SHORT PROBLEM – State how many lines of the records below contain the string "Delete", where letter case counts. Reply with the number alone.

RECORDS FOR THE EXERCISE –
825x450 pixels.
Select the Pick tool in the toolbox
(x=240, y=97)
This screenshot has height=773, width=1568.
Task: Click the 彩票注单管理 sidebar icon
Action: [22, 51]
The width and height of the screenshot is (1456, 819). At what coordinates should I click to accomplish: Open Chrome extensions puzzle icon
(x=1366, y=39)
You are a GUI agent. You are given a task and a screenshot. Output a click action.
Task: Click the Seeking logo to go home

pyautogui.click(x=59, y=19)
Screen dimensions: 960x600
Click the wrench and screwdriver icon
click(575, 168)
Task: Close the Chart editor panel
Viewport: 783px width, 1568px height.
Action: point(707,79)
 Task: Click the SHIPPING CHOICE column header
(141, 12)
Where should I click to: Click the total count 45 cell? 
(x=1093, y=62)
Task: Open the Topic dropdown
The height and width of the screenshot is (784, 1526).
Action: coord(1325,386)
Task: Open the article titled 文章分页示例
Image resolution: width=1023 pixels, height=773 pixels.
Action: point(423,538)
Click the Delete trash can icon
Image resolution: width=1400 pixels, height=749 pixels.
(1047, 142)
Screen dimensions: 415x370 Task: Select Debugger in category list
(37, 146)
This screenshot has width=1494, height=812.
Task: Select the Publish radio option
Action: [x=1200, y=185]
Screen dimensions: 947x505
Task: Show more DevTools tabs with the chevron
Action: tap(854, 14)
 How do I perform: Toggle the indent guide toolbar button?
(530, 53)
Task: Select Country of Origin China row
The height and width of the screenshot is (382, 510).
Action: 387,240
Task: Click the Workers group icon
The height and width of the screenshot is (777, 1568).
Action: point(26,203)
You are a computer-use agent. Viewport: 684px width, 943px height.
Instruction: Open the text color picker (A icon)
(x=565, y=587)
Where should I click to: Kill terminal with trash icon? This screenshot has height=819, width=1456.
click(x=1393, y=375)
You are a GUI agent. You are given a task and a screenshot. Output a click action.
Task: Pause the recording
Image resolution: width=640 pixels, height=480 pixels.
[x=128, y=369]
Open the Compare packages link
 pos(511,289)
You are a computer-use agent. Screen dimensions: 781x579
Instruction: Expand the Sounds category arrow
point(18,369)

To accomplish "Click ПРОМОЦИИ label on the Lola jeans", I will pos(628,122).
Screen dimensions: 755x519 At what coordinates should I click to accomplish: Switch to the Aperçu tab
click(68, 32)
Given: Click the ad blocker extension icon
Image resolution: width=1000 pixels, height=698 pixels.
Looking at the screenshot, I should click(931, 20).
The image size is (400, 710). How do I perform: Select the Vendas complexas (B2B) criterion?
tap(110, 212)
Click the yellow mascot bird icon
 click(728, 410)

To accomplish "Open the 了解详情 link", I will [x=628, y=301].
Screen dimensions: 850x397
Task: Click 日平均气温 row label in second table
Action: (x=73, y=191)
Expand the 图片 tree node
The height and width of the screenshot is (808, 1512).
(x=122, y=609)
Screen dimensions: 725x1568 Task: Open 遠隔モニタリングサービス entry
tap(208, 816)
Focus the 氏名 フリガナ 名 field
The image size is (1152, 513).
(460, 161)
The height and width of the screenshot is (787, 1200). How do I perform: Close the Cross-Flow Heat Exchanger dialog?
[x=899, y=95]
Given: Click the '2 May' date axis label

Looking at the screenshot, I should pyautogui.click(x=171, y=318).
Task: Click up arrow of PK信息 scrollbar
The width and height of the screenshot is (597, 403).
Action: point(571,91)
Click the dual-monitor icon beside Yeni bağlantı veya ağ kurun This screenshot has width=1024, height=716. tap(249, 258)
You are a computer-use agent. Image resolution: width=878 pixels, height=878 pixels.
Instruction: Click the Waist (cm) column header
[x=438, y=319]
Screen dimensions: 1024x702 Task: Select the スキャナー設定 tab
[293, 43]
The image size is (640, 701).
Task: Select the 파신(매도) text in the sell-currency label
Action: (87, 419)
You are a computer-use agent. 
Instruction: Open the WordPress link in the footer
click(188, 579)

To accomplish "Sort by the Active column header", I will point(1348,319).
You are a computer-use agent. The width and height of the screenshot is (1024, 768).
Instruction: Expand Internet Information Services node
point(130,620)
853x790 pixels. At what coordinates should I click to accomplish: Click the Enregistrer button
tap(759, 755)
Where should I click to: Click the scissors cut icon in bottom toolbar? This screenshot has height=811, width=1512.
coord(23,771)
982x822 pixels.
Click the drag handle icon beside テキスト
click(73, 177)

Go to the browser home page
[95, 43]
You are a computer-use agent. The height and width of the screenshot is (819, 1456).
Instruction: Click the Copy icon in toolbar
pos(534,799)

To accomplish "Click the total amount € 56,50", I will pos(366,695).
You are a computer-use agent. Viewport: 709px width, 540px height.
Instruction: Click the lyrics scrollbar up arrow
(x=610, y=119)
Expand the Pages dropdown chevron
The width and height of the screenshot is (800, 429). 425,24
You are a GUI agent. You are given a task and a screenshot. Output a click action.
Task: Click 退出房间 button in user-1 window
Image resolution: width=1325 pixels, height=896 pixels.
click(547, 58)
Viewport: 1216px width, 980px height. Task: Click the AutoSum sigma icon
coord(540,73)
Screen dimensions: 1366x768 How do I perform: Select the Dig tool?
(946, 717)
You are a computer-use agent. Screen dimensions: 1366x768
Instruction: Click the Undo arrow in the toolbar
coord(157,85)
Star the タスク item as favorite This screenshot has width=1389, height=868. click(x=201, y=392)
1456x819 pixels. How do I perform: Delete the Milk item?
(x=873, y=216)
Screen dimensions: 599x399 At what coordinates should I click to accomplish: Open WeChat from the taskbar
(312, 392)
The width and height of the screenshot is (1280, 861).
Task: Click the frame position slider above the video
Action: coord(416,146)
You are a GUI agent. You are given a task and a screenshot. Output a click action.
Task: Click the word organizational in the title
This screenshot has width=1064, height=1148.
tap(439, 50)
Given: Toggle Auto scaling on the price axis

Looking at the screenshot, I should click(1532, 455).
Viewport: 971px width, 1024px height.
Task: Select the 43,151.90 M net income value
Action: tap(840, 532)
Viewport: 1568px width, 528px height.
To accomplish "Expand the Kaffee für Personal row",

CORRECT RESPONSE – 2